Understanding Your Eyeglass Prescription with 20/20 Vision
Congratulations! You have made it through your eye exam and as a reward you were given a piece of paper which surely must mean something important. Something possibly life changing, but when you look at it all you see is an elaborate collection of abbreviations and numbers.Where’s the 20/20? Who is OU? What you are looking at is your eyeglass prescription. It may seem incomprehensible at first, but with a little explanation, you will find it isn’t that crazy after all.
Why So Complicated?
Eyeglass prescriptions are not intended to be complicated. Actually, they are designed to simplify the process of correcting vision. All the abbreviations and numbers you see are just a way to standardize how eye professionals communicate, so that both doctors and patients have a universal language devoted to giving you better vision.

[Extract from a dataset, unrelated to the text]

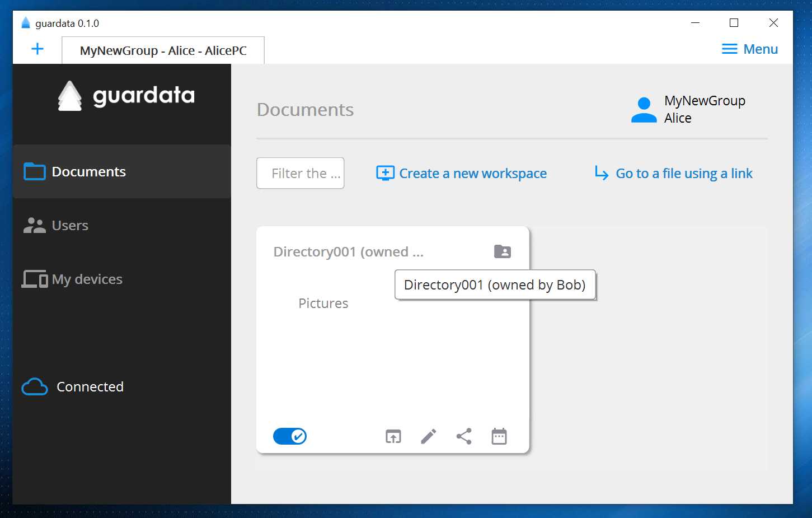
Task: Share Directory001 via the share icon
Action: coord(463,436)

The prescription is meant to describe intervention for astigmatism, nearsightedness, and farsightedness, so it needs to be comprehensive, but not impossible to understand.
Once you understand what’s written on your prescription, tracking how your vision is changing in between appointments becomes much easier. It is the best way to know immediately if all that screen time you are logging will result in new glasses or not. If your eyesight is deteriorating, your prescription can give you important clues as to which interventions are working and which are not.
The Most Common Eyeglass Prescription Abbreviations and Terms
Your eyeglass prescription contains many abbreviations and terms. Here are a few of the most commonly used and why they are important to know.
OD – Oculus Dexter, or right eye. Also seen as RE (right eye).
OS – Oculus Sinister, or left eye. Also seen as LE (left eye).
OU – Oculus Uturque, or both eyes.
D – Diopters, a unit of measurement.
SPH – Sphere. The amount of correction measured in Diopters (D).
CYL – Cylinder. The amount of lens power for astigmatism.
AXIS – The lens meridian with no power. Used for astigmatism.
ADD – Additional magnification for the lower part of a multi-focus lens.
PRISM – Prismatic power prescribed for alignment problems.
BU – Base up prism orientation
BD – Base down prism orientation
Putting the Terms to Use
Putting them all together results in something that looks like this:
OD -3.00 SPH +1.00 add 0.25 p.d BD
OS -2.00 -0.25 x 180 +3.00 add 0.25 p.d. BU
Using the definitions above, this jumble of letters and numbers quickly takes on a new meaning. The right eye (OD) requires -3.00 sphere correction. There is no astigmatism, so there is no axis value. Further, additional power is being added to the lower part of the lens in a prism down orientation.
The OS, or left eye, requires a little more complicated prescription. First, a sphere correction of -2.00 is needed. Then, an astigmatism is addressed with a 0.25 cylinder correction at 180 degrees. Finally, the lower part of the lens is magnified by 0.25 in a base down (BD) orientation. You may not understand why everything is on the eyeglass prescription, but you can at least know if all that Vitamin A you’ve been taking is having a positive effect. Most likely, your eyecare professional will go over the numbers with you at your appointment. If not, it’s possibly time to ask more questions or seek out a different provider.
Although treatment of your vision can be a complicated process depending on your issues, reading your eyeglass prescription doesn’t have to be. It is there to make the process easier, and once you understand the language, you will become an active participant in your plan for better vision.